*Record set*:

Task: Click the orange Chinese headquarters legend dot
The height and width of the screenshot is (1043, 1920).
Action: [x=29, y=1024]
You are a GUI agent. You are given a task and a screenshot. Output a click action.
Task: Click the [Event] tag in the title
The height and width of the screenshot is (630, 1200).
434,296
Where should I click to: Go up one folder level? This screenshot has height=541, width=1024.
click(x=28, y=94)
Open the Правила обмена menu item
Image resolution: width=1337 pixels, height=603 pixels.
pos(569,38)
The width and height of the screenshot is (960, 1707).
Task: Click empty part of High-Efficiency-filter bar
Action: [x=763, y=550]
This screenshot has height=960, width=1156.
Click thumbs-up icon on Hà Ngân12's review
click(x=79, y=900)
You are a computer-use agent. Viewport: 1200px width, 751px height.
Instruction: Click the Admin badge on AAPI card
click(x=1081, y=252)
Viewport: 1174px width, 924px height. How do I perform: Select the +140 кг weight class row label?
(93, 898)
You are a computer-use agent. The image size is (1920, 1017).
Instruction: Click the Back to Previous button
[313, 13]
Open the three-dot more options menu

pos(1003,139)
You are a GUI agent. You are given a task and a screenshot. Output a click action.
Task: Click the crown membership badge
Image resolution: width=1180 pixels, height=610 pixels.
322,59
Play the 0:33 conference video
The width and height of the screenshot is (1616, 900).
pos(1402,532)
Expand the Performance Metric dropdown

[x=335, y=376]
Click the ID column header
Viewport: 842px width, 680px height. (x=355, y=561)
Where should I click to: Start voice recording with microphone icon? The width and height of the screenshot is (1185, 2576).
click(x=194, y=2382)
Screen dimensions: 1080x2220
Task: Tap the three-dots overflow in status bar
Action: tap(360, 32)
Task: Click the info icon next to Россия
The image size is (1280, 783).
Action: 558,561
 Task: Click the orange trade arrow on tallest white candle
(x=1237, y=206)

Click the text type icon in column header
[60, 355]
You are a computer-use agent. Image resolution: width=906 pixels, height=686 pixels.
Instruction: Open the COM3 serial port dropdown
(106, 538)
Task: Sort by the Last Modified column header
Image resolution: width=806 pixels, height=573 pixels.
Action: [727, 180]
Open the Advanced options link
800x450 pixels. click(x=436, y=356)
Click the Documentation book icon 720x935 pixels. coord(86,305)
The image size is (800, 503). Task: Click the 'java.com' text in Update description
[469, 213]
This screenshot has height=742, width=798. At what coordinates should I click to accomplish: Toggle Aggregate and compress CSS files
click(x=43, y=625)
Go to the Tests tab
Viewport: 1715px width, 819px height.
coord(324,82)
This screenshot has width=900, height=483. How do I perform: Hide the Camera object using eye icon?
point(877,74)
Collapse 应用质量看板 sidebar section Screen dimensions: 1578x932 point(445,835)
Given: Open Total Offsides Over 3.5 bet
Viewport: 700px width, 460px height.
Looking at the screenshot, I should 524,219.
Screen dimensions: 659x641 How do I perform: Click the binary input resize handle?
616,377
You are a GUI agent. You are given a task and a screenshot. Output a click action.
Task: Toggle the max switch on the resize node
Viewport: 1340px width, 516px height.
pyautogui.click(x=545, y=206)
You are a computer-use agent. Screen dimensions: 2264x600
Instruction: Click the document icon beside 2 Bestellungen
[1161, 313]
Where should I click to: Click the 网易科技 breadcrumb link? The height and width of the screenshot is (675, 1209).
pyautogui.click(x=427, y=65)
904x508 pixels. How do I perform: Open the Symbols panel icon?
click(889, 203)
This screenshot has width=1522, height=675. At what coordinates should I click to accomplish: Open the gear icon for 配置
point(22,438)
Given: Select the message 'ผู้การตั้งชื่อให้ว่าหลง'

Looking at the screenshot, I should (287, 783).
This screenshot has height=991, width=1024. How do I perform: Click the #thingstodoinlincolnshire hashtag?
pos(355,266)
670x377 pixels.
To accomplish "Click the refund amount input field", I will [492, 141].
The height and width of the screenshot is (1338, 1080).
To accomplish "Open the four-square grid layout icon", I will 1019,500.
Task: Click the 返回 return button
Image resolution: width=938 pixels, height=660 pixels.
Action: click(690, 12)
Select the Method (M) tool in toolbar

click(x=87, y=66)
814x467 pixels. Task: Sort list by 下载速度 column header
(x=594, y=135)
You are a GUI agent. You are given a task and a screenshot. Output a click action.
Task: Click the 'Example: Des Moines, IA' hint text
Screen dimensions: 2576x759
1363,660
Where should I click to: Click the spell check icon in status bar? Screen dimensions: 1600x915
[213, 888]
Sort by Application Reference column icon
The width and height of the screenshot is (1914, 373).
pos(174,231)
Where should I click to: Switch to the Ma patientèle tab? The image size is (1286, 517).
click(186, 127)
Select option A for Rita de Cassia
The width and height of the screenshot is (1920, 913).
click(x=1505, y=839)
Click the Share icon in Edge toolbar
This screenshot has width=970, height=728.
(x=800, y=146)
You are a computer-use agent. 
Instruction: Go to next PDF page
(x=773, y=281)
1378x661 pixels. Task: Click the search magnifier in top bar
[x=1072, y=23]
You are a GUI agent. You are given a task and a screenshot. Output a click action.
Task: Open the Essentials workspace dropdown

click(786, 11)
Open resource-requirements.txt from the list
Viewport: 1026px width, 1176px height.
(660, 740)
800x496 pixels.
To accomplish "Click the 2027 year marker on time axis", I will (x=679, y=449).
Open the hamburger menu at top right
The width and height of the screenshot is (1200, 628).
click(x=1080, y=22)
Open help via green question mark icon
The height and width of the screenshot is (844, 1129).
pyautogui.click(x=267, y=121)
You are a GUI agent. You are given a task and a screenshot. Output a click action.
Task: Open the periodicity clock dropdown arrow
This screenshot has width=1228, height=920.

*Problem requirements*: Working from the material above, retype it in its entirety without change.

*Reply*:
Task: Click the orange Chinese headquarters legend dot
The height and width of the screenshot is (1043, 1920).
Action: [x=29, y=1024]
You are a GUI agent. You are given a task and a screenshot. Output a click action.
Task: Click the [Event] tag in the title
The height and width of the screenshot is (630, 1200).
434,296
Where should I click to: Go up one folder level? This screenshot has height=541, width=1024.
click(x=28, y=94)
Open the Правила обмена menu item
Image resolution: width=1337 pixels, height=603 pixels.
pos(569,38)
The width and height of the screenshot is (960, 1707).
Task: Click empty part of High-Efficiency-filter bar
Action: [x=763, y=550]
This screenshot has height=960, width=1156.
Click thumbs-up icon on Hà Ngân12's review
click(x=79, y=900)
You are a computer-use agent. Viewport: 1200px width, 751px height.
Instruction: Click the Admin badge on AAPI card
click(x=1081, y=252)
Viewport: 1174px width, 924px height. How do I perform: Select the +140 кг weight class row label?
(93, 898)
You are a computer-use agent. The image size is (1920, 1017).
Instruction: Click the Back to Previous button
[313, 13]
Open the three-dot more options menu

pos(1003,139)
You are a GUI agent. You are given a task and a screenshot. Output a click action.
Task: Click the crown membership badge
Image resolution: width=1180 pixels, height=610 pixels.
322,59
Play the 0:33 conference video
The width and height of the screenshot is (1616, 900).
pos(1402,532)
Expand the Performance Metric dropdown

[x=335, y=376]
Click the ID column header
Viewport: 842px width, 680px height. (x=355, y=561)
Where should I click to: Start voice recording with microphone icon? The width and height of the screenshot is (1185, 2576).
click(x=194, y=2382)
Screen dimensions: 1080x2220
Task: Tap the three-dots overflow in status bar
Action: tap(360, 32)
Task: Click the info icon next to Россия
The image size is (1280, 783).
Action: 558,561
 Task: Click the orange trade arrow on tallest white candle
(x=1237, y=206)

Click the text type icon in column header
[60, 355]
You are a computer-use agent. Image resolution: width=906 pixels, height=686 pixels.
Instruction: Open the COM3 serial port dropdown
(106, 538)
Task: Sort by the Last Modified column header
Image resolution: width=806 pixels, height=573 pixels.
Action: [727, 180]
Open the Advanced options link
800x450 pixels. click(x=436, y=356)
Click the Documentation book icon 720x935 pixels. coord(86,305)
The image size is (800, 503). Task: Click the 'java.com' text in Update description
[469, 213]
This screenshot has height=742, width=798. At what coordinates should I click to accomplish: Toggle Aggregate and compress CSS files
click(x=43, y=625)
Go to the Tests tab
Viewport: 1715px width, 819px height.
coord(324,82)
This screenshot has width=900, height=483. How do I perform: Hide the Camera object using eye icon?
point(877,74)
Collapse 应用质量看板 sidebar section Screen dimensions: 1578x932 point(445,835)
Given: Open Total Offsides Over 3.5 bet
Viewport: 700px width, 460px height.
Looking at the screenshot, I should 524,219.
Screen dimensions: 659x641 How do I perform: Click the binary input resize handle?
616,377
You are a GUI agent. You are given a task and a screenshot. Output a click action.
Task: Toggle the max switch on the resize node
Viewport: 1340px width, 516px height.
pyautogui.click(x=545, y=206)
You are a computer-use agent. Screen dimensions: 2264x600
Instruction: Click the document icon beside 2 Bestellungen
[1161, 313]
Where should I click to: Click the 网易科技 breadcrumb link? The height and width of the screenshot is (675, 1209).
pyautogui.click(x=427, y=65)
904x508 pixels. How do I perform: Open the Symbols panel icon?
click(889, 203)
This screenshot has width=1522, height=675. At what coordinates should I click to accomplish: Open the gear icon for 配置
point(22,438)
Given: Select the message 'ผู้การตั้งชื่อให้ว่าหลง'

Looking at the screenshot, I should (287, 783).
This screenshot has height=991, width=1024. How do I perform: Click the #thingstodoinlincolnshire hashtag?
pos(355,266)
670x377 pixels.
To accomplish "Click the refund amount input field", I will [492, 141].
The height and width of the screenshot is (1338, 1080).
To accomplish "Open the four-square grid layout icon", I will 1019,500.
Task: Click the 返回 return button
Image resolution: width=938 pixels, height=660 pixels.
Action: click(690, 12)
Select the Method (M) tool in toolbar

click(x=87, y=66)
814x467 pixels. Task: Sort list by 下载速度 column header
(x=594, y=135)
You are a GUI agent. You are given a task and a screenshot. Output a click action.
Task: Click the 'Example: Des Moines, IA' hint text
Screen dimensions: 2576x759
1363,660
Where should I click to: Click the spell check icon in status bar? Screen dimensions: 1600x915
[213, 888]
Sort by Application Reference column icon
The width and height of the screenshot is (1914, 373).
pos(174,231)
Where should I click to: Switch to the Ma patientèle tab? The image size is (1286, 517).
click(186, 127)
Select option A for Rita de Cassia
The width and height of the screenshot is (1920, 913).
click(x=1505, y=839)
Click the Share icon in Edge toolbar
This screenshot has width=970, height=728.
(x=800, y=146)
You are a computer-use agent. 
Instruction: Go to next PDF page
(x=773, y=281)
1378x661 pixels. Task: Click the search magnifier in top bar
[x=1072, y=23]
You are a GUI agent. You are given a task and a screenshot. Output a click action.
Task: Open the Essentials workspace dropdown

click(786, 11)
Open resource-requirements.txt from the list
Viewport: 1026px width, 1176px height.
(660, 740)
800x496 pixels.
To accomplish "Click the 2027 year marker on time axis", I will (x=679, y=449).
Open the hamburger menu at top right
The width and height of the screenshot is (1200, 628).
click(x=1080, y=22)
Open help via green question mark icon
The height and width of the screenshot is (844, 1129).
pyautogui.click(x=267, y=121)
You are a GUI agent. You are given a task and a screenshot. Output a click action.
Task: Open the periodicity clock dropdown arrow
This screenshot has width=1228, height=920.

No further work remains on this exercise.